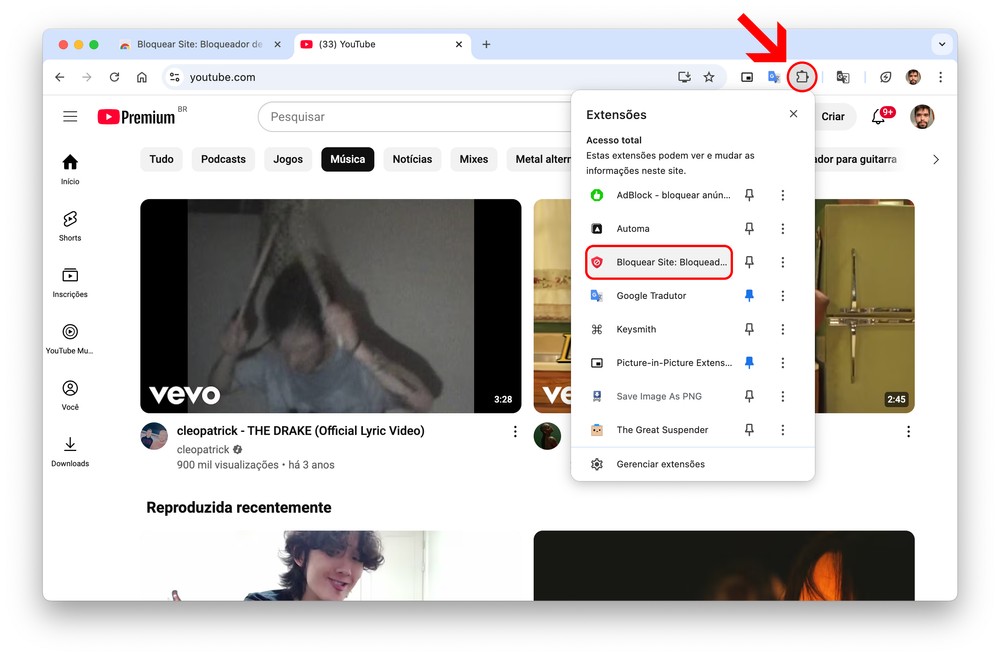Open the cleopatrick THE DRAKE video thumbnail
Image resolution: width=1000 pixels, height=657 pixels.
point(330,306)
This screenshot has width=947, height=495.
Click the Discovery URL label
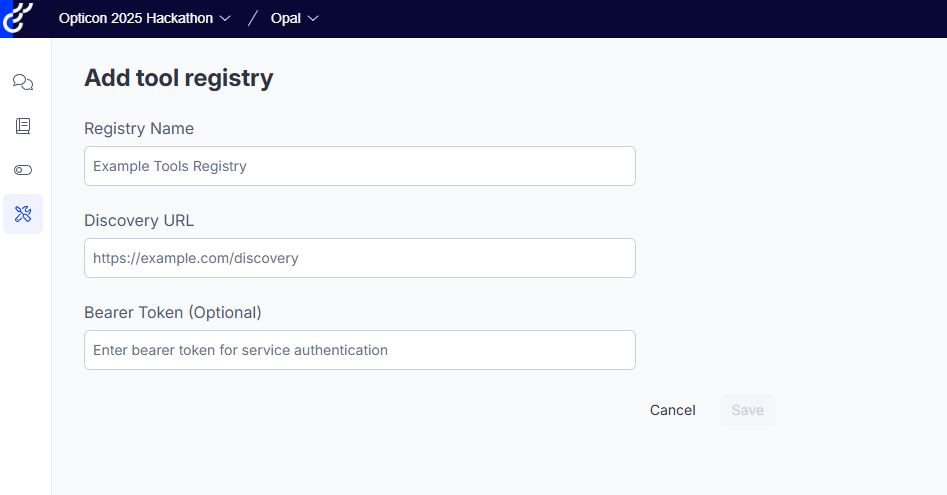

---

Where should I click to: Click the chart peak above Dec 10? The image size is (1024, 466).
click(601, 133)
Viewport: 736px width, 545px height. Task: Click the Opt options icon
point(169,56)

== The task ==
All that belongs in your answer is the stretch of entries above from the line with "This screenshot has width=947, height=495." through the line with "Click the Discovery URL label", printed exactly.

== Task answer ==
This screenshot has width=947, height=495.
Click the Discovery URL label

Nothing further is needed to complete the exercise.